> HOW TO COMPLETE THIS TASK
Nothing other than the lines from the one containing "Image resolution: width=1546" through the close of the entries below should be printed, each exactly.

> Saved data entries
──────

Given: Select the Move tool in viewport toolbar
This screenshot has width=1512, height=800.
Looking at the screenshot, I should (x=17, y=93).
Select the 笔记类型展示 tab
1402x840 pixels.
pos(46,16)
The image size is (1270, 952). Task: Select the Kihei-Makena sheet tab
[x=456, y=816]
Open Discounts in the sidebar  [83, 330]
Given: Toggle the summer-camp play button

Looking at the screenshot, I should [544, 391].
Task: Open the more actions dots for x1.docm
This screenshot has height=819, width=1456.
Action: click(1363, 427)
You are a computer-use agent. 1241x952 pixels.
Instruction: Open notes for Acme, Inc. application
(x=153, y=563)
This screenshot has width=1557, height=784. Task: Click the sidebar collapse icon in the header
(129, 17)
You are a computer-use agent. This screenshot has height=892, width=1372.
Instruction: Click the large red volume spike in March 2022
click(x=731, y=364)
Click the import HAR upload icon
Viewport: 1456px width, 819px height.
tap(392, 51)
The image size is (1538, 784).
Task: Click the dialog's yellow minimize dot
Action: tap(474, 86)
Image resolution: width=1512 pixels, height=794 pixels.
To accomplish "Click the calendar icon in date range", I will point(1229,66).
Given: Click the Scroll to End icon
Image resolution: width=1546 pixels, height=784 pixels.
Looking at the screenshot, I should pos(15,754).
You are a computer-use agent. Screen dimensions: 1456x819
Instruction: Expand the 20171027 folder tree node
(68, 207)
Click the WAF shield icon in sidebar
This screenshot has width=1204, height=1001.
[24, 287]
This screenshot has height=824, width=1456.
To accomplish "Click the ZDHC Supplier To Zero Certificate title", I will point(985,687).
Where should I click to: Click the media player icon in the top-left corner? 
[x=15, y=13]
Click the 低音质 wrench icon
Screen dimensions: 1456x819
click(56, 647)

──────

> SOLUTION TO THIS TASK
Image resolution: width=1546 pixels, height=784 pixels.
Looking at the screenshot, I should pos(15,754).
You are a computer-use agent. Screen dimensions: 1456x819
Instruction: Expand the 20171027 folder tree node
(68, 207)
Click the WAF shield icon in sidebar
This screenshot has width=1204, height=1001.
[24, 287]
This screenshot has height=824, width=1456.
To accomplish "Click the ZDHC Supplier To Zero Certificate title", I will point(985,687).
Where should I click to: Click the media player icon in the top-left corner? 
[x=15, y=13]
Click the 低音质 wrench icon
Screen dimensions: 1456x819
click(56, 647)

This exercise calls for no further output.